'Fox & Friends' Host Brian Kilmeade on Being Accosted in N.Y. and Criticizing Trump
"I can never picture a scenario where the way they acted is OK," the Fox News host said of the comedy team that trailed and filmed him around town.
Brian Kilmeade, co-host of the Fox News morning show Fox & Friends, has spent 20 years riding the subway around New York City without issue. Until last Thursday, when two men — part of a comedy team called "The Good Liars" — followed Kilmeade for about 30 minutes and filmed themselves lobbing questions at him and trying to get citizens to disparage him.
Kilmeade said he was accosted as he walked to the subway in midtown Manhattan, on the subway and in Penn Station, where the men left him alone for about 10 minutes before he boarded his usual commuter train back to his home in Long Island. A video was posted online of the encounter before being taken down.
In an interview with The Hollywood Reporter, Kilmeade was defiant and said he's not altering his commute or lifestyle in any way. While he takes a company-provided car to work extremely early in the morning, he takes public transportation back home.
"I'm going to do the same thing every day," he said. "I'm going to still take the subway. I'm still taking the train home. That's the quickest way for me to get home. So, I'm doing that, and if people want to yell and scream, they can yell and scream."
Kilmeade continued: "If I'm physically in danger, I can take care of myself. So, that's my philosophy. I can never picture a scenario where the way they acted is OK. So, if people think it is, I am worried about them."
The host said he "never for a second" felt physically unsafe during the encounter. "If they had done something physical, I would have known exactly what to do," he said.
The two men who bothered Kilmeade, Jason Selvig and Davram Stiefler, mocked him for his closeness to President Donald Trump and accused him of saying "lots of weird, kinda racisty stuff on the news a lot."
While the two men are not Democratic Party operatives, Kilmeade said he perceived the incident as a partisan attack. "They're not comedians.

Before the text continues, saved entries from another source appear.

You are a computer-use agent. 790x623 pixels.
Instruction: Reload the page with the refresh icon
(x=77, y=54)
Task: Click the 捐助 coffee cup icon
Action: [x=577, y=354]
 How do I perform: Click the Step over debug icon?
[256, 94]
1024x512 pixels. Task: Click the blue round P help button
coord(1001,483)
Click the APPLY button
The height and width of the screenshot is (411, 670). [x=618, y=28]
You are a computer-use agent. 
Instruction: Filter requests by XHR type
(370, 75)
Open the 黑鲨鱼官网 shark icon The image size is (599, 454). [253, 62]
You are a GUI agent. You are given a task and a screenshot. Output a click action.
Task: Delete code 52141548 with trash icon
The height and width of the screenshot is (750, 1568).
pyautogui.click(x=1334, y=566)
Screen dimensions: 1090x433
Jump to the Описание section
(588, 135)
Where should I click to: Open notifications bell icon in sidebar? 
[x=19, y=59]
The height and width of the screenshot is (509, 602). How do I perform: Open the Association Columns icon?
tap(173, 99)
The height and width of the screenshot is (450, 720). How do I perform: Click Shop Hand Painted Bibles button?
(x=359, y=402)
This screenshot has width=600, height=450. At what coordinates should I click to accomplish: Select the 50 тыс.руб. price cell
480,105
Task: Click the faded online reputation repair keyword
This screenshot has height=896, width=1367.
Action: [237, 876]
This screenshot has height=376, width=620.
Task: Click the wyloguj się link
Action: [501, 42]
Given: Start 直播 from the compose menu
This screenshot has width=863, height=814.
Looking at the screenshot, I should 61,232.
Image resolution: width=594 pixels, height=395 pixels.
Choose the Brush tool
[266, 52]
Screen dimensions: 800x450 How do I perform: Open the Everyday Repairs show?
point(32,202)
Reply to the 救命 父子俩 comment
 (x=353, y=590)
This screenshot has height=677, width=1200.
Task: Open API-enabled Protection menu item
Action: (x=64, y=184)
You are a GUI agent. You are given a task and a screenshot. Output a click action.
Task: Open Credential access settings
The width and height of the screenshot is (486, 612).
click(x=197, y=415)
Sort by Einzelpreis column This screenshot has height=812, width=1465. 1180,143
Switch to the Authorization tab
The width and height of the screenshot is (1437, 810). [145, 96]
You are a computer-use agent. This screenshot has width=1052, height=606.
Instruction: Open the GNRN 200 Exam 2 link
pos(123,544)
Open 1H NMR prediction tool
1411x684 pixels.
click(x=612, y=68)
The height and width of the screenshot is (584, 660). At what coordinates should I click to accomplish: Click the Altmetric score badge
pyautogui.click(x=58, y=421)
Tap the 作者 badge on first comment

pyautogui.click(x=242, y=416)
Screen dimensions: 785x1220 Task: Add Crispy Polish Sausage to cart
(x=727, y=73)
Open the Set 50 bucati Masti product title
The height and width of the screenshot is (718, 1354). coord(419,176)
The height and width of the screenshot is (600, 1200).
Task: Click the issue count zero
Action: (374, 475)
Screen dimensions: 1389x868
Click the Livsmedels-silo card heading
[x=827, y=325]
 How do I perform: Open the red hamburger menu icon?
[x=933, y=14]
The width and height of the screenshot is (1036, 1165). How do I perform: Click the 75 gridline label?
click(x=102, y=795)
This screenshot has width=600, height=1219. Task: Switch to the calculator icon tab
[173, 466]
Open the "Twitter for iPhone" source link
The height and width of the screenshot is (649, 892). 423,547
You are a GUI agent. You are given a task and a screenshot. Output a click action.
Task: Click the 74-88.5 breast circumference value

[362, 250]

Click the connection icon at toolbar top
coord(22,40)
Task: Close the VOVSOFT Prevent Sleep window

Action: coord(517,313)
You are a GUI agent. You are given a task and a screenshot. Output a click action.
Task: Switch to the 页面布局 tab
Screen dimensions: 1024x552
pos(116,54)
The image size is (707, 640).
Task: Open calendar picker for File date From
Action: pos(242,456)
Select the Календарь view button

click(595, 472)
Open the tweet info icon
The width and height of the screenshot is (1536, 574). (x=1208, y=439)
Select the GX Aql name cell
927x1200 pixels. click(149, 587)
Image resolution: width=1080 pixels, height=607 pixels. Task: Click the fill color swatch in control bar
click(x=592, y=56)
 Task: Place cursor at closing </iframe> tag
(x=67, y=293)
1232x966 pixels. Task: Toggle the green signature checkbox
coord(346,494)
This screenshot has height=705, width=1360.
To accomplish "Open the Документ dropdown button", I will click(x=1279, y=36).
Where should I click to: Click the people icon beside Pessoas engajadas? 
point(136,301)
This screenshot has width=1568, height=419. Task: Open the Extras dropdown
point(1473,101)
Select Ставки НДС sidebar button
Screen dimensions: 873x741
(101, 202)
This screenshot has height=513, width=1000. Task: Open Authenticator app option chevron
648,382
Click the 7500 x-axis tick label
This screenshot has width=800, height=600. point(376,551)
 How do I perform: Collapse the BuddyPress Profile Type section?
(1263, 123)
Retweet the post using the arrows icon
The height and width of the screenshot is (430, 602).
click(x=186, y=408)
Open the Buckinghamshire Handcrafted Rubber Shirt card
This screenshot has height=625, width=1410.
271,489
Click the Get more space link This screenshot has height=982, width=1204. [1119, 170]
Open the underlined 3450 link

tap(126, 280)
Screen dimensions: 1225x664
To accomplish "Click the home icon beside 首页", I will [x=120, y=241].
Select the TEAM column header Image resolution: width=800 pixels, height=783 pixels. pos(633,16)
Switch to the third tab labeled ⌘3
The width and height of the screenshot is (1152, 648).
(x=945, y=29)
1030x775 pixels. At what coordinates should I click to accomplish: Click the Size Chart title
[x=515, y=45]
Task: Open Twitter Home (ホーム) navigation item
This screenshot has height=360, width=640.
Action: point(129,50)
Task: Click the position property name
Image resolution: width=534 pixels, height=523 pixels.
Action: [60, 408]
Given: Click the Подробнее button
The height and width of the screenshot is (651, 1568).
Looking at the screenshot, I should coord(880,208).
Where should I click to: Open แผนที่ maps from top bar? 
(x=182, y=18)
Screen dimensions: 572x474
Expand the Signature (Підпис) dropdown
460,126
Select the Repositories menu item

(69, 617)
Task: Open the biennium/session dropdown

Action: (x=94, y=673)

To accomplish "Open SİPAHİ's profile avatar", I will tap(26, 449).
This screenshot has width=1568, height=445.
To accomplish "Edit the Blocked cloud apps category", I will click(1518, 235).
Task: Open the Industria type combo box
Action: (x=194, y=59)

There's nothing funny about it," he said. "The only people they're for are Democrats, and they'll never be for Republicans."
Kilmeade compared his hecklers last Thursday to the boisterous protesters who stormed the Capitol and the Supreme Court last week to oppose the nomination of Brett Kavanaugh to the Supreme Court. "There are so many people out there who are so emotional," he said. "How much more are we willing to accept?"
As co-host of the network's morning show since it launched in 1998, Kilmeade's profile has been raised in the first 20 months of Trump's tenure, as the president is known to watch the show regularly and has been interviewed by the hosts several times.
While the show is seen as a safe space for the president, Kilmeade has made headlines for occasionally dinging Trump in his daily commentary. Earlier this month, he said the president "chose to blow it" when he mocked Kavanaugh accuser Christine Blasey Ford at a political rally. In August, he said that Omarosa Manigault-Newman "outsmarted" the president, who has "taken the bait."
Kilmeade thinks too much is made of his occasional critiques. "If they can find something that's negative toward President Trump, it's huge news," he said. "If I overgeneralize, it's huge news. But I'm not complaining. It's good to be in a job of consequence. Every day I don't take it for granted. ... So, I enjoy the opportunity to matter. And, I understand with that comes scrutiny and criticism, but I don't think we should ever accept what happened on Thursday."
He dismissed the oft-suggested notion that he's directly lobbying the president when he disagrees with him on one of his favorite shows. "It has to be pretty arrogant of me to think that I can shape the president, a 70-year-old billionaire's, opinion who just shocked the world with an unfathomable victory," he said. "I'm just a guy who's lucky enough to host a great show, and knows him. I laugh when people write that. ... I have a lot of respect for my opinions, but I don't think I shape the country's policy."
When Kilmeade makes mistakes, he said, Fox News gives him a chance to explain. "It's been a time of hyper-examination, but I think my company knows me by now, knows the type of person I am," he said. "If I was doing things that wrong, I don't think I would have been there for 20 years. I'm nobody's favor. I didn't know anybody when I got this job. I don't know anybody that keeps me in this job. It's all performance-based."